# Exercise aim
Every record below should be printed exactly, except for the pictures.

Start of Data supplied

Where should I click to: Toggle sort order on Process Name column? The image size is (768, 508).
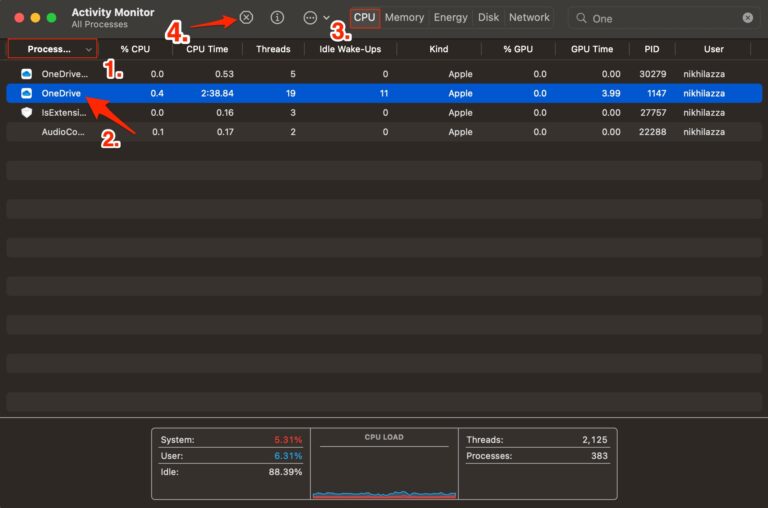pyautogui.click(x=52, y=49)
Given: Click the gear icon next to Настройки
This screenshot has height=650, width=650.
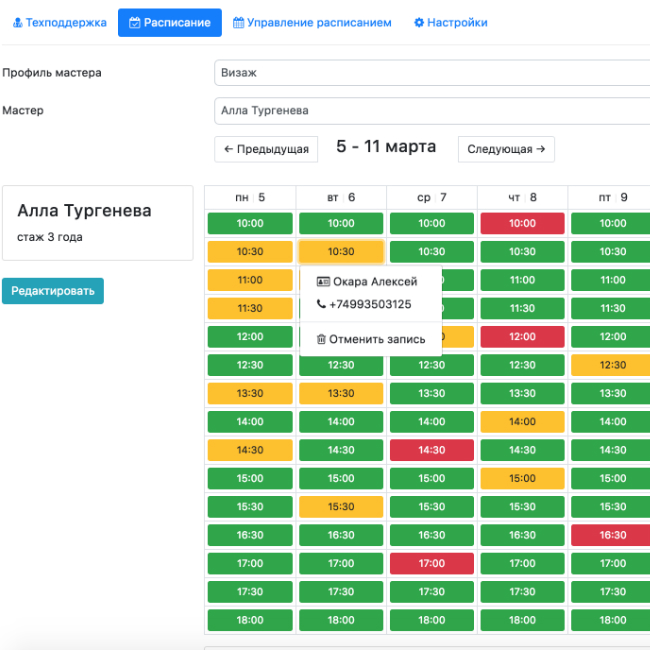Looking at the screenshot, I should coord(419,22).
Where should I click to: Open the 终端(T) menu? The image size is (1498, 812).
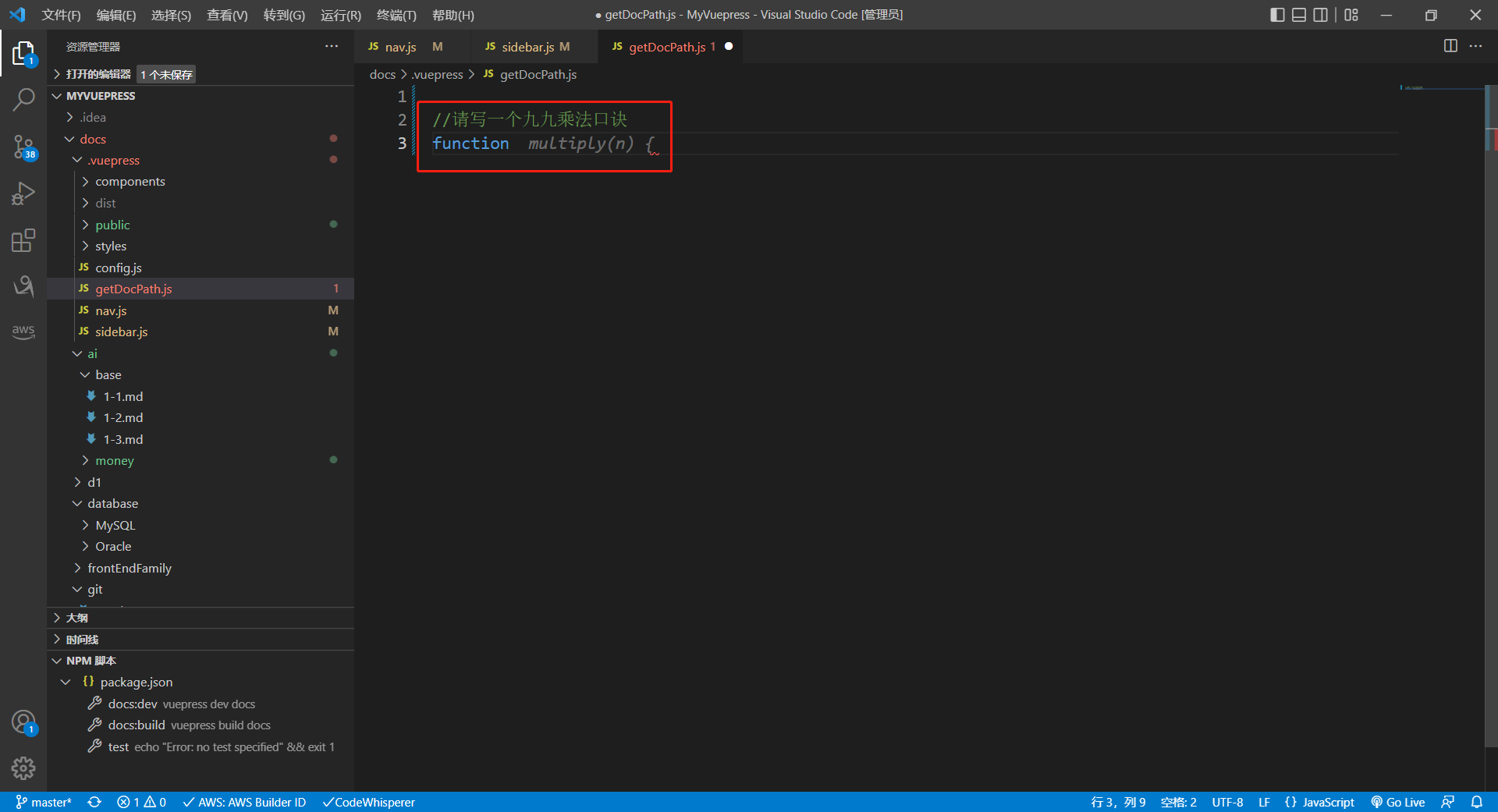coord(396,15)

End of Data supplied

# Response box
Where should I click to: Toggle sort order on Process Name column? The image size is (768, 508).
pyautogui.click(x=52, y=49)
Given: Click the gear icon next to Настройки
This screenshot has height=650, width=650.
Looking at the screenshot, I should coord(419,22).
Where should I click to: Open the 终端(T) menu? The image size is (1498, 812).
coord(396,15)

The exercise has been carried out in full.